[[ DATA SUPPLIED, beginning ]]

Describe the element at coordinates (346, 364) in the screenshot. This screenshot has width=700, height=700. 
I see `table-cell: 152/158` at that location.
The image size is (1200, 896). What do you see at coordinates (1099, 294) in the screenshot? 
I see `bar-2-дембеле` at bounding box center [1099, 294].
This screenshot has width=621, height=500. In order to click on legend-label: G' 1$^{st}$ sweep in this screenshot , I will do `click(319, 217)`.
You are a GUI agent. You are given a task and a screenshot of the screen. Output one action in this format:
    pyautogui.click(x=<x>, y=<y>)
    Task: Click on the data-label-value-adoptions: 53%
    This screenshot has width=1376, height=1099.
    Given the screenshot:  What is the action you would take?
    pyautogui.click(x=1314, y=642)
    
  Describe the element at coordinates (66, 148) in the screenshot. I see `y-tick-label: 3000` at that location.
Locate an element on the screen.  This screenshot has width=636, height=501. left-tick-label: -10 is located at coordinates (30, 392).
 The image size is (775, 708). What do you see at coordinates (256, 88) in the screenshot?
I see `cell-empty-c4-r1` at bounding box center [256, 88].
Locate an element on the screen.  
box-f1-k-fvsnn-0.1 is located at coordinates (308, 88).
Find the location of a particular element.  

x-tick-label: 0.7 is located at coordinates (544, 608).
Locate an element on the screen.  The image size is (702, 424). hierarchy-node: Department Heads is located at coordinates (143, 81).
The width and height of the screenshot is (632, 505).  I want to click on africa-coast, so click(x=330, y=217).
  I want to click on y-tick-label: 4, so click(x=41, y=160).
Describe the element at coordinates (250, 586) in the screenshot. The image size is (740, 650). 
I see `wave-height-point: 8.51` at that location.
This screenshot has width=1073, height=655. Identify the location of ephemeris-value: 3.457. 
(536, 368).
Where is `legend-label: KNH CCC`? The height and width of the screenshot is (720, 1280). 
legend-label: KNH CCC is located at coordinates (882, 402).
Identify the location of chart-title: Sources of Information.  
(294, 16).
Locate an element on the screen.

[[ DATA SUPPLIED, end ]]

*EXERCISE DETAILS*
Could you update the material above by replacing each "Locate an element on the screen" with "Find an element on the screen" and leaving everything else unchanged?

*REPLY TO THE TASK*
Describe the element at coordinates (346, 364) in the screenshot. This screenshot has width=700, height=700. 
I see `table-cell: 152/158` at that location.
The image size is (1200, 896). What do you see at coordinates (1099, 294) in the screenshot? 
I see `bar-2-дембеле` at bounding box center [1099, 294].
This screenshot has width=621, height=500. In order to click on legend-label: G' 1$^{st}$ sweep in this screenshot , I will do `click(319, 217)`.
You are a GUI agent. You are given a task and a screenshot of the screen. Output one action in this format:
    pyautogui.click(x=<x>, y=<y>)
    Task: Click on the data-label-value-adoptions: 53%
    This screenshot has width=1376, height=1099.
    Given the screenshot:  What is the action you would take?
    pyautogui.click(x=1314, y=642)
    
  Describe the element at coordinates (66, 148) in the screenshot. I see `y-tick-label: 3000` at that location.
Find an element on the screen.  This screenshot has width=636, height=501. left-tick-label: -10 is located at coordinates (30, 392).
 The image size is (775, 708). What do you see at coordinates (256, 88) in the screenshot?
I see `cell-empty-c4-r1` at bounding box center [256, 88].
Find an element on the screen.  
box-f1-k-fvsnn-0.1 is located at coordinates (308, 88).
Find the location of a particular element.  

x-tick-label: 0.7 is located at coordinates (544, 608).
Find an element on the screen.  The image size is (702, 424). hierarchy-node: Department Heads is located at coordinates (143, 81).
The width and height of the screenshot is (632, 505).  I want to click on africa-coast, so click(x=330, y=217).
  I want to click on y-tick-label: 4, so click(x=41, y=160).
Describe the element at coordinates (250, 586) in the screenshot. The image size is (740, 650). 
I see `wave-height-point: 8.51` at that location.
This screenshot has width=1073, height=655. Identify the location of ephemeris-value: 3.457. 
(536, 368).
Where is `legend-label: KNH CCC`? The height and width of the screenshot is (720, 1280). 
legend-label: KNH CCC is located at coordinates (882, 402).
Identify the location of chart-title: Sources of Information.  
(294, 16).
Find an element on the screen.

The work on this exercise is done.